Swallow reminded me of For Colored Girls Who Have Considered Suicide / When the Rainbow Is Enuf and even though this isn’t a choreopoem, it does feel like 3 intersecting poems at the start with each character reflecting on what they’re doing. The writing is so image-full that you don’t need stage directions and even though the writing is reflective it’s active in a different kind of way -a lot of the action is described which gives the director a lot of space to envision what the characters are doing and how it will best work on stage.

  • Shifting out of reflective/described action to actual action means you see each character through their own eyes

It felt novelistic in many ways as instead of seeing the action unfold (I often think of theatre as being about the space between the actors as they take decisions in front of you driving the story forward), Smith has her characters, when they are in the moment of action, say their words of dialogue and also some comments on the situation they are experiencing. (Almost like the judgements and comments you may say to yourself in your head while you’re having a conversation with someone). It leads to a richer sense of each character and as Smith says in her forward to the printed edition, this play is about the ‘chaotic ways in which we continue’ by which she means exploring the anger and dissonance we have inside us, and she cleverly brings the audience inside and between the characters by using this descriptive/active dialogue.

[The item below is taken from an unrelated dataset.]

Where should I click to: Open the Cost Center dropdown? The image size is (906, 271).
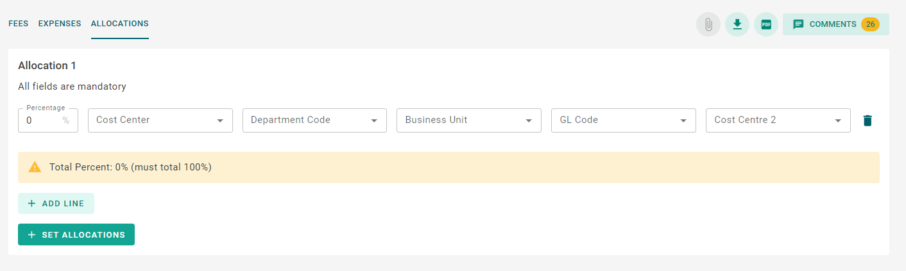click(x=160, y=120)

We are not apart from them, we are with them in every moment.

  • 3 separate characters with separate stories intersect and move the story on in a very interesting way

Ok so this is nothing new, however I’ve been really inspired by the way Smith does it. The quick fire intersecting moments of speech from all 3 characters peppered with longer speeches brings a vitality to the text that makes it feel like dialogue when it isn’t. Later on and by the end of the play when all 3 characters have met and through each other their lives have changed, it all wonderfully knits together in a way that you don’t realise it will, because the whole play has been written like this. Suddenly you can see the patterns between all the characters and maybe where they become everywomen that we can all relate to. I loved this quality about the play as all 3 characters are extreme, yet somehow by the end, I felt I could relate to them all. Something I’m definitely taking inspiration from for my current rewrites.

I think Smith has a play at Royal Court next year which I’ll definitely be checking out. For more info on her work check out her website.

November’s playwright

Dawn King

Dawn King (image: http://www.dawn-king.com)

I know I’m running a bit late with this series but I’m currently working on rewrites for one of my plays and with a full time job as well I only get so many hours in a day. However November’s playwright will be Dawn King as I have her Papatango Prize winning play Foxfinder in my bag ready to read.